Passage choisi:
....
Quarante ans plus tard, quand la police fait sa macabre découverte, les deux frères vivent toujours dans la petite ville des Appalaches. Bill a répondu aux injonctions du grand-père en devenant le meilleur chirurgien de la région. Eugene a raté sa vocation d'écrivain, a divorcé, et passe la plupart de son temps à boire du whisky. Le retour macabre de Ligeia va donner l'occasion aux deux frères, surtout à Eugène, de relire le passé sous un nouveau jour…
Le déchirement
Ron Rash signe un grand roman, orné d'un si beau titre, traversé par l'histoire avec un grand H, celle de la fin des années 60, à ce point de jonction où la jeunesse américaine, aspirée par une vague de liberté, bascule vers une nouvelle ère qui apporte ses jaillissements de lumières, et aussi ses zones d'ombre, tandis qu'une autre Amérique, plus profonde, rurale, conservatrice, résiste de toutes ses forces, prête à tout pour faire taire ce mouvement. Le romancier conjugue la grande histoire avec le roman d'une famille, le destin des deux frères, Abel et Caïn des temps modernes, comme allégorie de ce déchirement.Ron Rash propose une passionnante interrogation sur la vérité, l'innocence et la culpabilité, et la forme flottante du réel. Son roman pose la question de savoir jusqu'à quel point la perception puis le récit que l'on se fait de la réalité peut influencer le cours des choses, le romancier y projetant toute la puissance de la littérature.
"Par le vent pleuré" est une merveille. D'une écriture charriant des images puissantes, sans fioritures, Ron rash plante les décors : la petite ville, la nature, la rivière, la forêt, le vent, le soleil des Appalaches. On y est. Il raconte aussi bien l'éveil des sens, que le désespoir ou la violence d'une éducation despotique (ici en creux tout au long du roman). L'intrigue est ficelée comme le meilleur des polars, les personnages plus complexes qu'ils n'y paraissent dessinés avec une grande justesse. En bonus, un récit rythmé par une play-list qui offre au lecteur une belle balade musicale.
Pas de doute, "Par le vent pleuré" est l'un des romans forts de la rentrée de septembre 2017. A ne pas rater.
"Par le vent pleuré", de Ron Rash, traduit de l'anglais (États-Unis) par Isabelle Reinharez (Seuil – 208 pages – 19,50 €)
Extrait :
"Nous avons attrapé cinq truites avant que Bill ne ressorte les poissons de l'eau, indiquant par là qu'il était temps d'y aller. Par un trou dans la voûte de feuilles le soleil déclinant avivait l'éclat argenté de l'anneau métallique, enflammait les balafres rouges sur le flanc des truites. "Un lustre dégoulinant", c'était ainsi que je le décrirais à ma mère le soir même. Bill a ouvert le couteau de combat ayant autrefois appartenu à notre père et en a bloqué la lame.
"Par le vent pleuré", de Ron Rash page 16-17 (Seuil)
"Un bon entrainement", a-t-il lancé dans la mesure où après l'année qu'il passerait encore à Wake Forest il irait à Bowman Gray pour devenir non pas médecin généraliste, comme notre grand-père, mais chirurgien.
Je ramassais une serviette de plage sur le sable quand je l'ai vue. "Il y a quelqu'un plus bas, dans l'eau, là où la rivière décrit un coude, ai-je indiqué."
....
Extrait de données:
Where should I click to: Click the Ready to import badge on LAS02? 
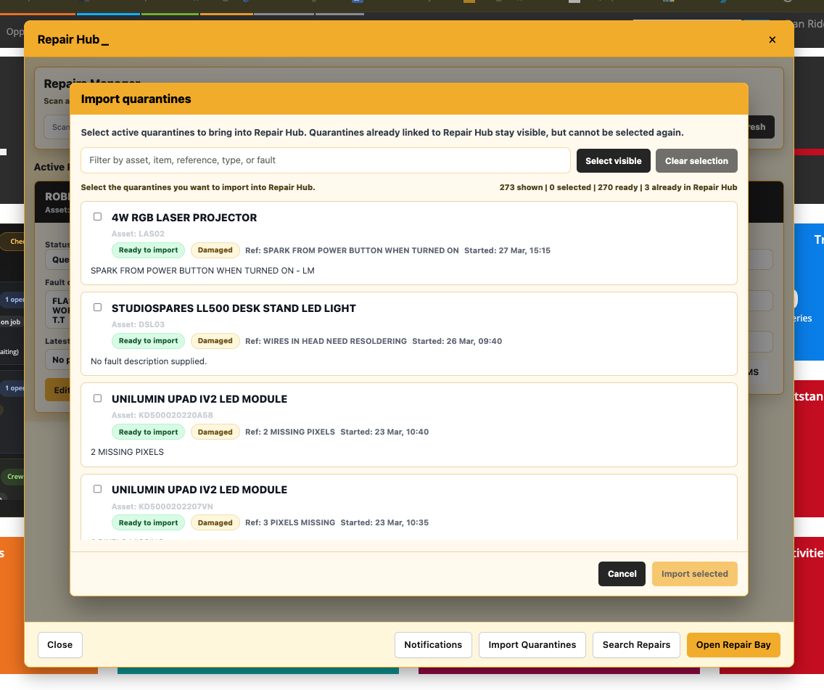pos(148,250)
....
Consigne 1:
D'après le passage choisi, répondez aux questions suivantes :
(a) Quel métier Bill a-t-il choisi ?
(b) Qui a traduit le roman de l'anglais ?
(c) Combien de truites sont attrapées dans l'extrait du roman ?
Consigne 2: Condensez sous forme de liste, s'il vous plaît, le paragraphe du passage choisi qui commence par « "Par le vent pleuré" est une merveille », sans perdre ses faits principaux.
Les lignes ne jouent aucun rôle dans ce travail.

Réponse attendue 1:
(a) Il est devenu le meilleur chirurgien de la région.
(b) Isabelle Reinharez.
(c) Cinq.

Réponse attendue 2:
- Le roman est une merveille.
- Une écriture sans fioritures, aux images puissantes, plante le décor des Appalaches : la petite ville, la nature, la rivière, la forêt, le vent, le soleil.
- Ron Rash raconte aussi bien l'éveil des sens que le désespoir ou la violence d'une éducation despotique.
- L'intrigue est ficelée comme le meilleur des polars.
- Les personnages, plus complexes qu'ils n'y paraissent, sont dessinés avec une grande justesse.
- Une play-list rythme le récit et offre au lecteur une balade musicale.